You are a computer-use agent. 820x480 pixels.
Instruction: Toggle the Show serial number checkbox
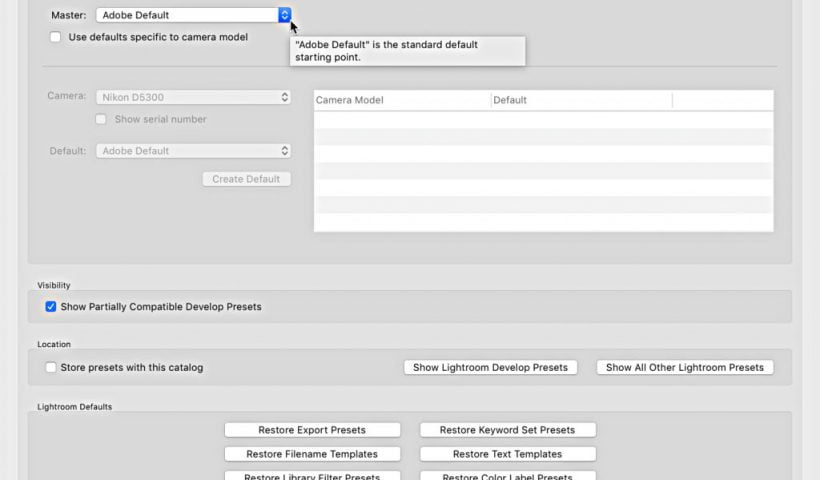101,119
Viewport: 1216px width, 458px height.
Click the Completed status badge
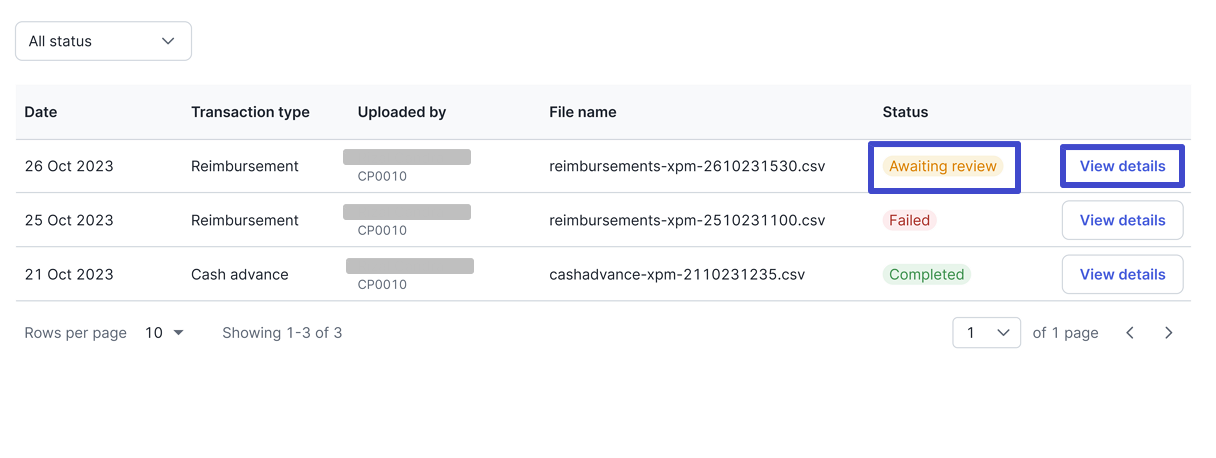coord(926,274)
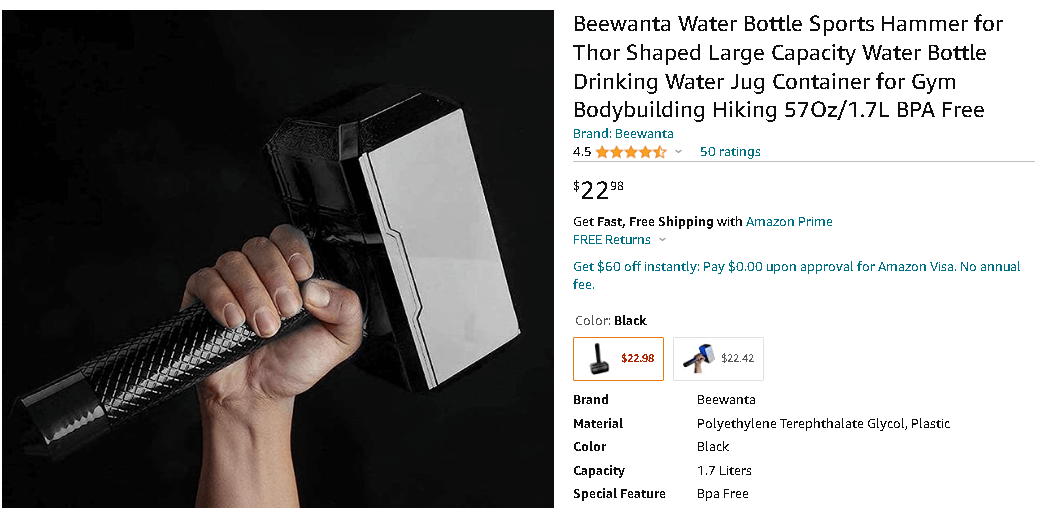Image resolution: width=1037 pixels, height=508 pixels.
Task: Click the 1.7 Liters capacity value
Action: coord(724,470)
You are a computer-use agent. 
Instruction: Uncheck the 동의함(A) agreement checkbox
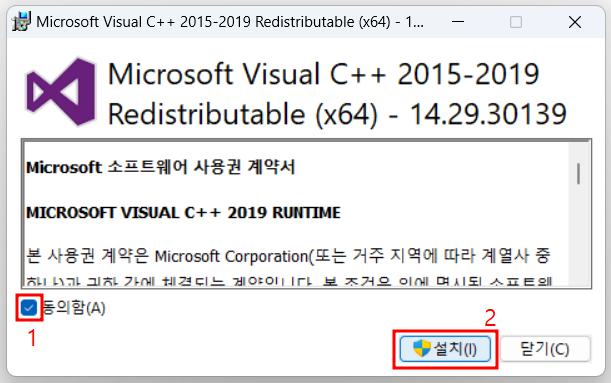pos(28,308)
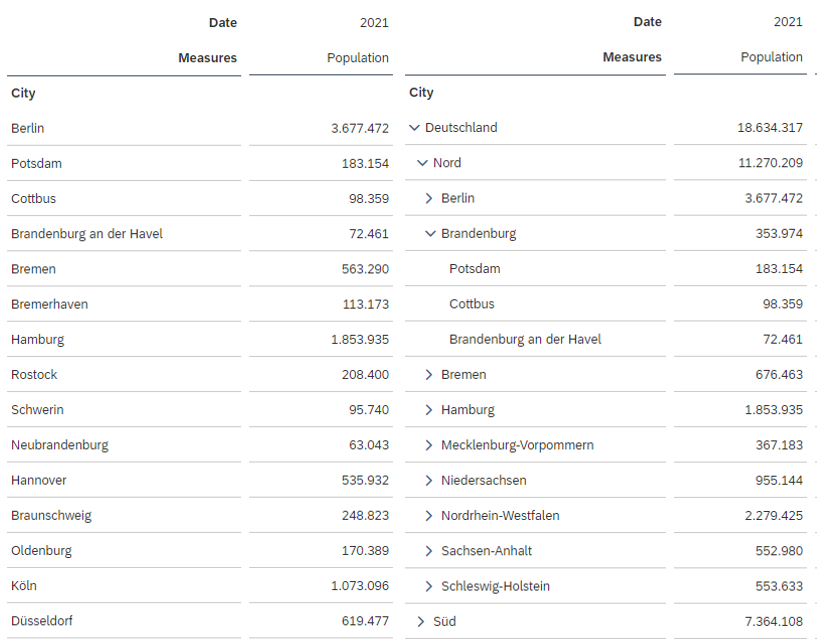Screen dimensions: 822x642
Task: Click the Measures header label in left table
Action: (x=207, y=58)
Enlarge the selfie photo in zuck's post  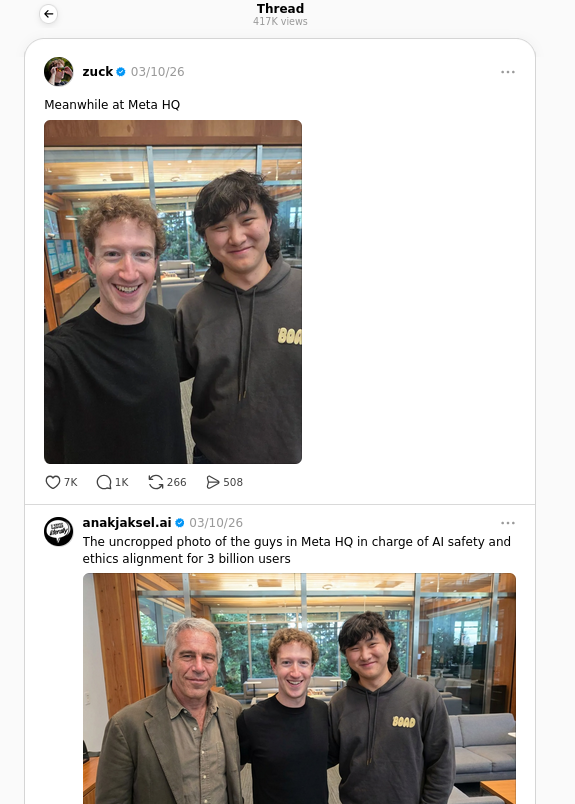click(x=173, y=292)
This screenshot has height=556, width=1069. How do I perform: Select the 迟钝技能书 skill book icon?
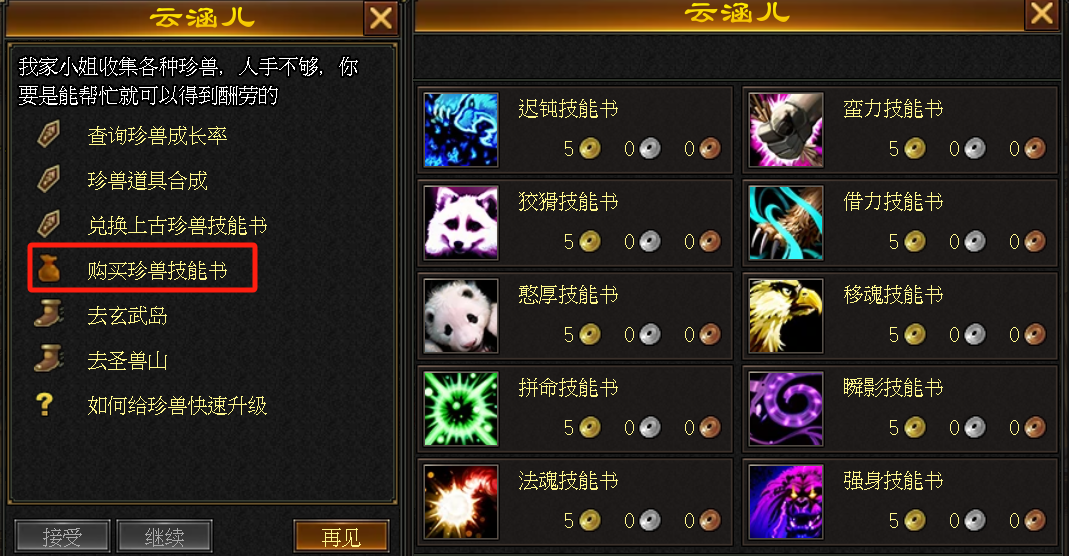point(461,130)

──────────

• Your assignment
Whenever a line in the records above contains the string "computer", copy that line.

• Answer area
You are a computer-use agent. 820x480 pixels.
You are a computer-use agent. 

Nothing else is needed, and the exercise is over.